QUOTED TEXT:

----

# Introducing new pair of ringneck doves



## BagelJays (Apr 26, 2017)

I'm sorry if this isn't the correct forum to post this.

I adopted 2 ringneck doves from a shelter about 6 months ago. The staff were unsure of their sexes, but since it has been about 6 months with no eggs, I assume they are both male. They are both about 1 year old. When I adopted them, the shelter gave me a medium size cage (looks to be a petstore cage for a cockatiel-size bird). About 4 months ago, I built them a larger 6x5 foot cage in my spare room.

Last weekend, I adopted 2 senior ringneck doves from another shelter. Again,the staff were unsure of their sexes but told me they are at least 20 years old.

I have tried putting the seniors in with the younger doves and the younger ones are aggressive. When everyone is hanging out in their separate areas, they are fine. But when the seniors fly down to the floor to eat or drink, or if the seniors fly to a different perch, the young doves become aggressive. They follow the seniors around, peck at them, corner them and jump on their heads. I haven't seen any mating rituals (no coo bowing, no flying onto their backs).

----

RECORDED INFORMATION:
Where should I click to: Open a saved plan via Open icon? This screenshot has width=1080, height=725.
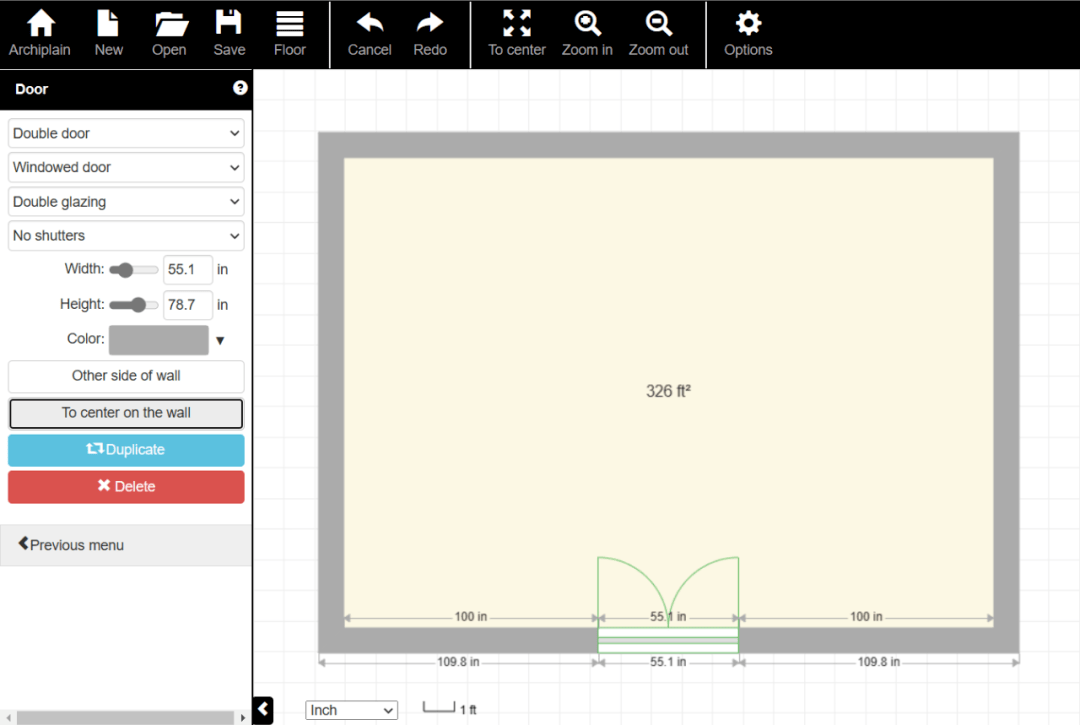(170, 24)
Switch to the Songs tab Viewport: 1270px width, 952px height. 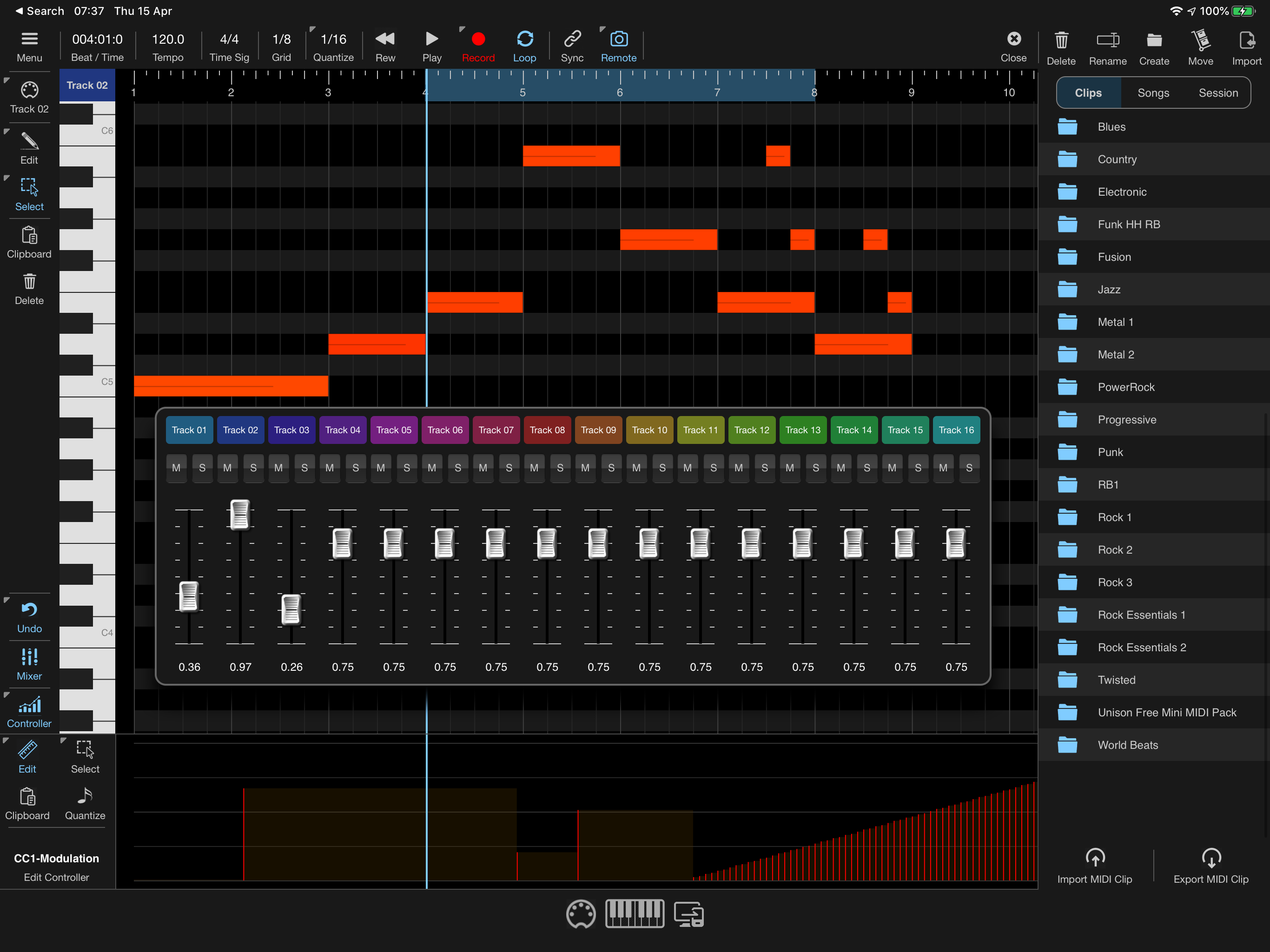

----

TASKS TO COMPLETE:
1. List the actions the younger doves take against the seniors, as described in the dove post.
2. Please summarize the dove post in two sentences.
3. Write the next part of the dove post, picking up after its final sentence.

ANSWERS GIVEN:
1.
- Follow the seniors around
- Peck at them
- Corner them
- Jump on their heads

2. The poster adopted two young ringneck doves, believed to be male, about six months ago and later built them a large cage, then adopted two senior doves at least 20 years old last weekend. When housed together, the younger doves become aggressive whenever the seniors go to the floor to eat or drink or move to another perch, though no mating rituals have been seen.

3.
I have separated them for now and put the young doves in the original small cage so the seniors can adjust. What should I do now? I plan on putting the young doves back in the large cage this weekend when I'm not at work and can monitor them, but I don't have high hopes. Is there something else I should be doing? Will they never get along because of the age difference?

I appreciate any help!!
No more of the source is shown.